**Brief:** What this exercise needs is every entry restated as written, with no pictures.

START Entries shown

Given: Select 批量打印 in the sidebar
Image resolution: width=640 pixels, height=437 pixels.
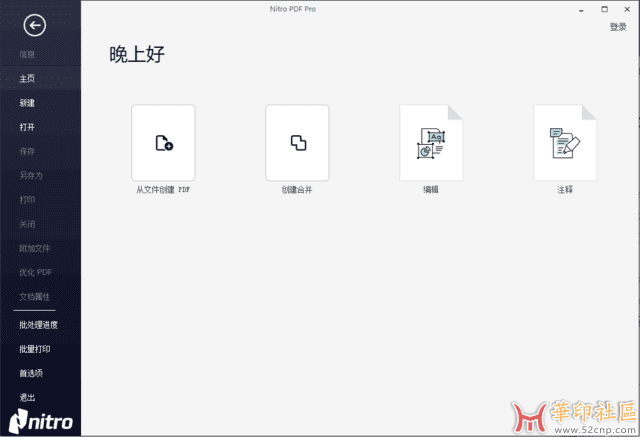Looking at the screenshot, I should pos(34,349).
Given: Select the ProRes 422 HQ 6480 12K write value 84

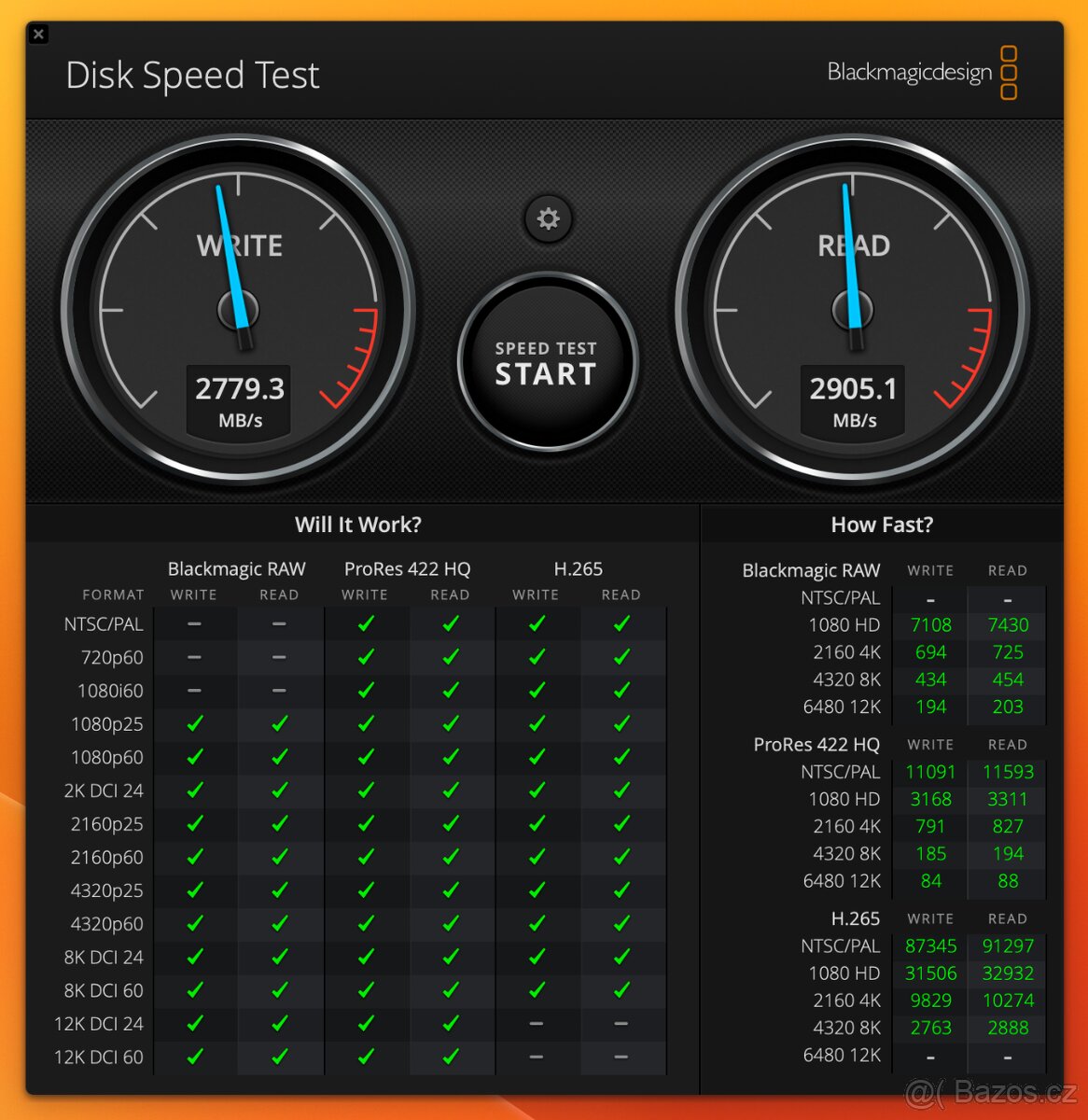Looking at the screenshot, I should [930, 881].
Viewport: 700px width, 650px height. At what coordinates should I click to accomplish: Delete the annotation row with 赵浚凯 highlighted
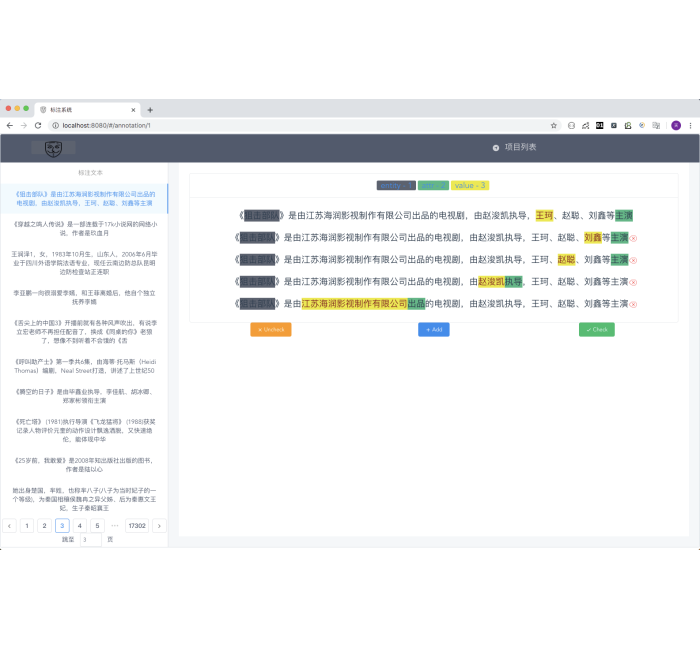pos(634,282)
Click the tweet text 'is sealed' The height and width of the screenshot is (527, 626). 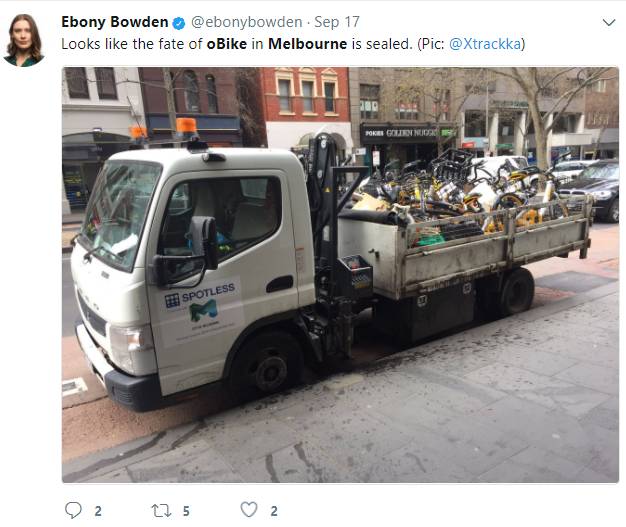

END Entries shown

**Exercise answer:**
Given: Select 批量打印 in the sidebar
Image resolution: width=640 pixels, height=437 pixels.
Looking at the screenshot, I should pos(34,349).
Given: Select the ProRes 422 HQ 6480 12K write value 84

Looking at the screenshot, I should [930, 881].
Viewport: 700px width, 650px height. At what coordinates should I click to accomplish: Delete the annotation row with 赵浚凯 highlighted
pos(634,282)
Click the tweet text 'is sealed' The height and width of the screenshot is (527, 626). 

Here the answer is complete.